La procura di Roma ha iniziato l’analisi del fascicolo trasmesso dai colleghi di Bergamo sull’inchiesta Covid. I magistrati capitolini, coordinati dal procuratore capo Francesco Lo Voi, devono decidere se indagare i tre ex ministri della Salute Roberto Speranza, Giulia Grillo e Beatrice Lorenzin, oltre al presidente dell’Iss Silvio Brusaferro e gli ex dirigenti della Sanità Giuseppe Ruocco, Claudio D’Amario e Ranieri Guerra. A seconda delle posizioni, sono contestati il mancato aggiornamento del piano pandemico, l’omessa definizione dei piani di dettaglio, l’omissione di atti di ufficio, falso e truffa per i tamponi da 3 euro che, secondo l’accusa, erano costati circa 750 l’uno. Se il governo M5s-Pd dovesse finire a processo per la gestione del Covid, allora Palazzo Chigi «si costituirebbe parte civile», come annunciato dal capogruppo di Fratelli d’Italia Tommaso Foti al Tg4.
Stando a quanto riportato da Il Giornale, si stanno profilando altre ipotesi di indagine, come l’attentato alla sicurezza nazionale. Ma non è l’unica novità. Ad esempio, il matematico Stefano Merler avrebbe riferito ai pm di Bergamo che ben prima dell’alert Oms del 31 dicembre nella comunità scientifica italiana c’era la convinzione della diffusione del Covid fuori dalla Cina. Inoltre, ci sono verbali da cui emerge che il Viminale avrebbe voluto mandare le forze dell’ordine in Val Seriana per almeno due settimane, ma l’allora premier Giuseppe Conte disse no. Emergono anche tensioni: l’ex viceministro della Salute Pierpaolo Sileri avrebbe raccontato di essere stato «minacciato» da Goffredo Zaccardi, ex capo di gabinetto di Speranza.
INCHIESTA COVID, “SITUAZIONE FUORI CONTROLLO PRIMA DI CODOGNO”

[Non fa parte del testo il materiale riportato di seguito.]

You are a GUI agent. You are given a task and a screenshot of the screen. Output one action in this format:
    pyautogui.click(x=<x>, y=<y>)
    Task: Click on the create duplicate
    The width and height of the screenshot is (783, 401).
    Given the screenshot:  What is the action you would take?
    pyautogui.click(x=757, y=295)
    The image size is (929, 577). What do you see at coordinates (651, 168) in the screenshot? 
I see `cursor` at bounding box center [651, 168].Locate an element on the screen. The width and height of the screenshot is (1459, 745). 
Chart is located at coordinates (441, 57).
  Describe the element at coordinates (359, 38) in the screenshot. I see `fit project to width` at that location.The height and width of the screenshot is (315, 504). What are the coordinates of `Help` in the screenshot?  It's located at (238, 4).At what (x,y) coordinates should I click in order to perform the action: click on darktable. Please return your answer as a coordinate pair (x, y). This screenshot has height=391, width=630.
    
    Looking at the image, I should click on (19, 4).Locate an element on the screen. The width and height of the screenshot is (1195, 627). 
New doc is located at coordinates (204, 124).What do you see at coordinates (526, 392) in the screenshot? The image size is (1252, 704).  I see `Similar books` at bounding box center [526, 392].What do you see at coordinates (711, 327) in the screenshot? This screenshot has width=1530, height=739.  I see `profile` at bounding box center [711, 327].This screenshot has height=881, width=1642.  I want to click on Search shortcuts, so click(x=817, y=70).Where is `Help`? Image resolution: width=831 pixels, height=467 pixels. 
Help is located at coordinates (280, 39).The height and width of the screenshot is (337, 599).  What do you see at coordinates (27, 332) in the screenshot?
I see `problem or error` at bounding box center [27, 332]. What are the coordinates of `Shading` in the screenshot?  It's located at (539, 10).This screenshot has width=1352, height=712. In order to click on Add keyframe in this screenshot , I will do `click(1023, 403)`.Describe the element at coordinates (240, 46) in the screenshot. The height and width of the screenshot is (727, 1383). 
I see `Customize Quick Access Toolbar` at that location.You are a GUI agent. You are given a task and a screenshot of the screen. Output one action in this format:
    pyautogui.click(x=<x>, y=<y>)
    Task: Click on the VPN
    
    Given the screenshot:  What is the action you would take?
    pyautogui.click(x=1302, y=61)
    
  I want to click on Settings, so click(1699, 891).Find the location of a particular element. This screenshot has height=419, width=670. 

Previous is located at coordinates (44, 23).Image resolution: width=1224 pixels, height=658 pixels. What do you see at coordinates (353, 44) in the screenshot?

Sono tante le informazioni raccolte dall’inchiesta Covid di Bergamo, come uno studio inedito secondo cui c’erano ricoveri sospetti già a fine gennaio 2020, quasi un mese prima di Codogno. Quando non vi era cognizione dell’emergenza, c’erano già 900 persone alle prese col Covid, soprattutto tra Lodigiano e Bergamasca. Nessuno di loro venne sottoposto al tampone, almeno fino al 20 febbraio 2020, quando vennero forzate le procedure per individuare il paziente uno. Non avrebbe potuto farlo, però, perché una circolare del ministero della Salute del 27 gennaio definiva come “caso sospetto” solo chi presentava sintomi respiratori gravi dopo contatti con la Cina, in particolare Wuhan. Questo passaggio mostrerebbe le radici di quella catena degli errori. Basti pensare che cinque giorni prima il ministero aveva emanato una circolare più “estensiva”, salvo poi rivederla. Nel frattempo, il coronavirus correva. Infatti, il 1° giugno 2020 Gabriele Del Castillo, che all’epoca era collaboratore dell’Unità Prevenzione della Dg Welfare lombarda, inviò all’epidemiologo Danilo Cereda uno studio sulla circolazione del Covid prima del 20 febbraio da cui si evince appunto che vi erano 900 persone con sintomi prima di tale data (209 nel mese di gennaio e 691 a febbraio). Quindi, gli ospedali prima del 20 febbraio ricoveravano pazienti con strane polmoniti. Da questo documento si ricava altresì un picco di polmoniti virali già alla fine di gennaio, con una situazione che viene definita “fuori controllo” 15 giorni prima di Codogno.